Full review: https://rb.gy/fkd4xr
Elena‘s daughter and caregiver has been found dead in the belfry. The police has ruled it a suicide, but Elena doesn‘t believe them. She decides to visit an old friend, someone she hasn‘t seen in 20 yrs, Isabel.
We follow Elena on her trip across town to visit Isabel, and how Elena has to plan her trip according to her medication. She has Parkinson. It made an impression to read how Elena can‘t move and se beyond a certain point.
I felt like this book reached into my chest & clutched at my heart. I sat sobbing after I was done. The other Litsy reviews have elegantly summed up what it's about. The force of this book speaks personally to me & I'm sure it will to many others. It's cleverly constructed; the novel is organised according to how Elena's ailing body responds to her meds, & in doing so, reconstructs time. Bodies, carework, mothering as a choice/duty. Unforgettable.

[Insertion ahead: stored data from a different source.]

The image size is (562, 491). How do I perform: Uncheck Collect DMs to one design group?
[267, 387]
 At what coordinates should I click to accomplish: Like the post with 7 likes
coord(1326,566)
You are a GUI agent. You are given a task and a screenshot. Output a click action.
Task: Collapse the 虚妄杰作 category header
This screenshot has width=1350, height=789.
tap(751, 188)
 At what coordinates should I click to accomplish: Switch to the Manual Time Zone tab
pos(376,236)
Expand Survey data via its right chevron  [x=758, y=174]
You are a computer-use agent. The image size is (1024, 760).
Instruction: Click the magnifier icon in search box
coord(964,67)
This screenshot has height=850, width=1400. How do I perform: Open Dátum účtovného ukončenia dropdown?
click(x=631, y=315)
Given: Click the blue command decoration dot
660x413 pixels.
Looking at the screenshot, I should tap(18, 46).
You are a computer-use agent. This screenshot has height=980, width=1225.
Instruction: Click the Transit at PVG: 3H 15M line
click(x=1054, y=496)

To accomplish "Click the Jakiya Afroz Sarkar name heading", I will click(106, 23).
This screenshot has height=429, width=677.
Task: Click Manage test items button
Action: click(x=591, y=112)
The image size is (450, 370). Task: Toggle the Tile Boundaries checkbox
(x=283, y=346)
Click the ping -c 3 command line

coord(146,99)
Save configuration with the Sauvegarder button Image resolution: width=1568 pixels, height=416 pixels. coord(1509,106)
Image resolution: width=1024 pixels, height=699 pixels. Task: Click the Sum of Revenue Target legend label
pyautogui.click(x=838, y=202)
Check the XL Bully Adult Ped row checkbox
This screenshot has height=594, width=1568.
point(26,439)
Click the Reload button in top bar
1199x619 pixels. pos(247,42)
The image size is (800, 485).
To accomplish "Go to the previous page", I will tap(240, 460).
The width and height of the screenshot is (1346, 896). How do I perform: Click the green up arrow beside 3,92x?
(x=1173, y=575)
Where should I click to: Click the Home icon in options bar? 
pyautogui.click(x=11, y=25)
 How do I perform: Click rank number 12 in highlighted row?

Elena has Parkinson's, her daily activities depend on the times when she takes her medicine, and is able to move for a few hours. Elena needs those hours to find out who killed her daughter.
Moving between past and present, Piñeiro not only paints a beautiful portrait of the relationship between mother and daughter, navigating between dependence, hate & love, but also of aging and disease. A sad and beautiful story.
#internationalBookerPrize2022
Set over the course of one day, a woman severely disabled by Parkinson‘s disease travels across Buenos Aires in order to solve the mystery of her daughter‘s death. Elena is an unforgettable character and this novel is also deeply feminist. Loved it.
“What‘s wrong Elena, why are you crying?”
“They treated me kindly son,” she said, and couldn‘t say anything more.
Elena suffers from Parkinson‘s disease and she is desperate to find out what happened to her daughter. Timeline of the story is one day, and while Elena takes trip across the city, we are transferred into her mind, her complicated relation with her daughter, her progressive disease … Beautiful written, with painful description of illness and physical limitations of human bodies, ageing, struggles of the caregivers … Powerful and bleak.
Elena Knows is from previous #weeklyforecast and for this month Food and Lit, but I think that I will finished it today, Maid and Dead Dead Girls are for Booked 2022, and Trust is just because the premise sounds interesting. Happy reading week🤓
Rita was found hanging from the church belfry. Dead. On a rainy afternoon. That, the rain, Elena knows, is important detail. Even though everyone says it was suicide. Friend or not, everyone says so. But as much as they try to convince her, or remain silent, no one can refute the fact that Rita never went near the church when it even threatened rain. She wouldn't be caught dead there, her mother would've said if anyone had asked her before.